Personal information
- Full name: Walter Greenhill
- Born: 19 June 1849 St John's Wood, London, England
- Died: 26 June 1913 (aged 64) Warsash, Hampshire, England
- Batting: Right-handed

Domestic team information
- 1868: Sussex

Career statistics
| Competition | First-class |
| Matches | 2 |
| Runs scored | 24 |
| Batting average | 6.00 |
| 100s/50s | –/– |
| Top score | 15 |
| Balls bowled | 87 |
| Wickets | – |
| Bowling average | – |
| 5 wickets in innings | – |
| 10 wickets in match | – |
| Best bowling | – |
| Catches/stumpings | 2/– |
- Source: Cricinfo, 16 December 2011

= Walter Greenhill =

English cricketer

Walter Greenhill (19 June 1849 – 29 June 1913) was an English cricketer.
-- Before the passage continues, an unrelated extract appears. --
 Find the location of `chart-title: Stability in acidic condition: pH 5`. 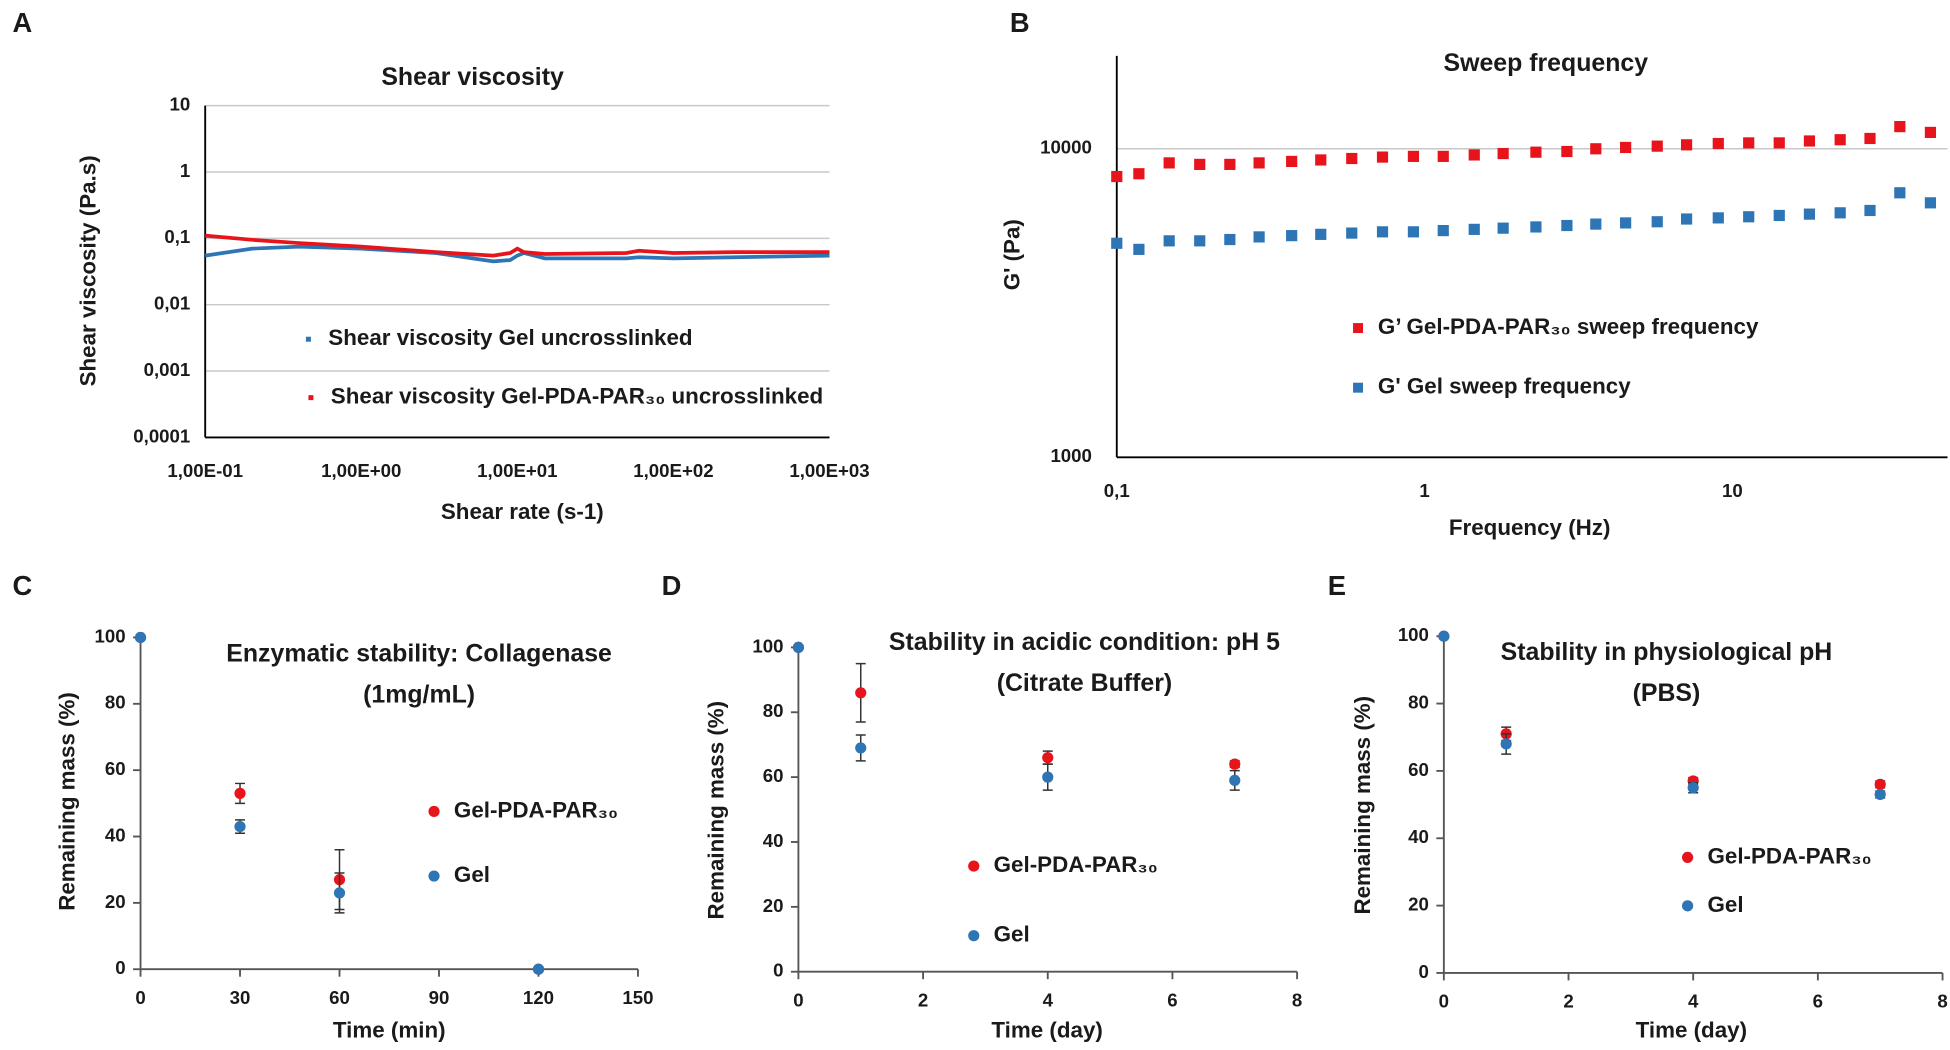

chart-title: Stability in acidic condition: pH 5 is located at coordinates (1084, 642).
Greenhill was a right-handed batsman. He was born at St John's Wood, London.

Greenhill made two first-class appearances for Sussex, both against Surrey in 1868. In the first match against Surrey at The Oval, Greenhill scored 15 runs before being dismissed by John Bristow, while in their second-innings he was dismissed by Tom Sewell for 3 runs. Surrey won the match by 7 wickets. In the second match at the Royal Brunswick Ground, Hove, he was dismissed for 2 runs in Sussex's first-innings by James Street, while in their second-innings he was dismissed for 4 runs by George Griffith. Surrey won the match by 9 wickets.

He died at Warsash, Hampshire on 29 June 1913.